◆ Parts of the exercise
1 – In the pandas examples, which three aggregation operations are applied to the Salary column after grouping by Department?
2 – Continue the pandas examples from where they stop, keeping the same format.

--- START Passage given ---

Example 48: Dropping Rows with Any or All Columns Empty

Sometimes, you’ll want to remove rows that are entirely empty or have any missing values.

df = pd.DataFrame({
‘A’: [1, np.nan, 3],
‘B’: [4, np.nan, np.nan]
})

df.dropna(how=’all’, inplace=True) # Drops rows where all columns are NaN
df.dropna(how=’any’, inplace=True) # Drops rows where any column is NaN

print(df)

Example 49: Mapping Values to Categories

Map numerical or string values to categories for readability or analysis.

df = pd.DataFrame({
‘Rating’: [1, 2, 3, 4, 5]
})

rating_map = {1: ‘Poor’, 2: ‘Fair’, 3: ‘Good’, 4: ‘Very Good’, 5: ‘Excellent’}
df[‘Rating Category’] = df[‘Rating’].map(rating_map)

print(df)

Example 50: Aggregating Data After Grouping

After grouping data, you might want to perform multiple aggregation operations for deeper insights.

df = pd.DataFrame({
‘Department’: [‘Sales’, ‘HR’, ‘IT’, ‘Sales’, ‘HR’, ‘IT’],
‘Employee’: [‘John’, ‘Doe’, ‘Jane’, ‘Smith’, ‘Alex’, ‘Lee’],
‘Salary’: [70000, 60000, 80000, 75000, 58000, 90000]
})

aggregated = df.groupby(‘Department’)[‘Salary’].agg([‘mean’, ‘min’, ‘max’])

--- END Passage given ---
--- START Data excerpts ---

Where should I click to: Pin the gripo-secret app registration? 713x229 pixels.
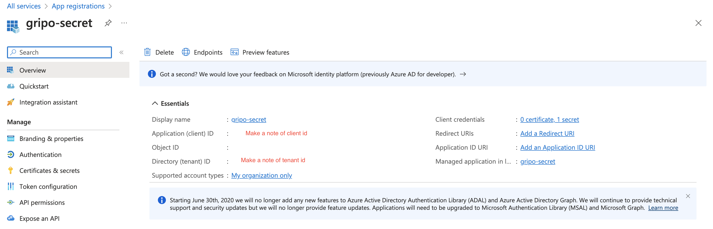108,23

--- END Data excerpts ---
--- START Data excerpts ---

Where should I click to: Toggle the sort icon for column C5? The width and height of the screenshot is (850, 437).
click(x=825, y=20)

--- END Data excerpts ---

◆ Answers by task
1 – mean, min, and max

2 –
print(aggregated)

Example 51: Converting Category Types for Efficiency

For large datasets with categorical data, converting columns to category type can save memory and speed up operations.

import pandas as pd

df = pd.DataFrame({
‘Product’: [‘Apple’, ‘Banana’, ‘Carrot’, ‘Apple’, ‘Banana’, ‘Carrot’]
})

df[‘Product’] = df[‘Product’].astype(‘category’)

print(df.dtypes)

Example 52: Applying Conditions to Subset Data

Applying conditions to subset data is essential for focusing analysis on relevant segments.

df = pd.DataFrame({
‘Sales’: [150, 200, 250, 300, 350, 400],
‘Region’: [‘East’, ‘West’, ‘East’, ‘West’, ‘East’, ‘West’]
})

# Get data where Sales are greater than 300
high_sales_df = df[df[‘Sales’] > 300]

print(high_sales_df)

Example 53: Correcting Typos in Data Entries

Correcting typos or inconsistent entries is a common need in text data cleaning.

df = pd.DataFrame({
‘Name’: [‘John’, ‘Jahn’, ‘Jane’, ‘Jone’, ‘John’]
})

# Correcting typos in the ‘Name’ column
corrections = {
‘Jahn’: ‘John’,
‘Jone’: ‘Jane’
}
df[‘Name’] = df[‘Name’].replace(corrections)

print(df)

Example 54: Standardizing Date Formats

Handling different date formats to ensure consistency in time series data.

df = pd.DataFrame({
‘Date’: [’01-01-2024′, ‘2024/02/01’, ‘March 3, 2024’]
})

# Standardizing date formats
df[‘Date’] = pd.to_datetime(df[‘Date’])

print(df)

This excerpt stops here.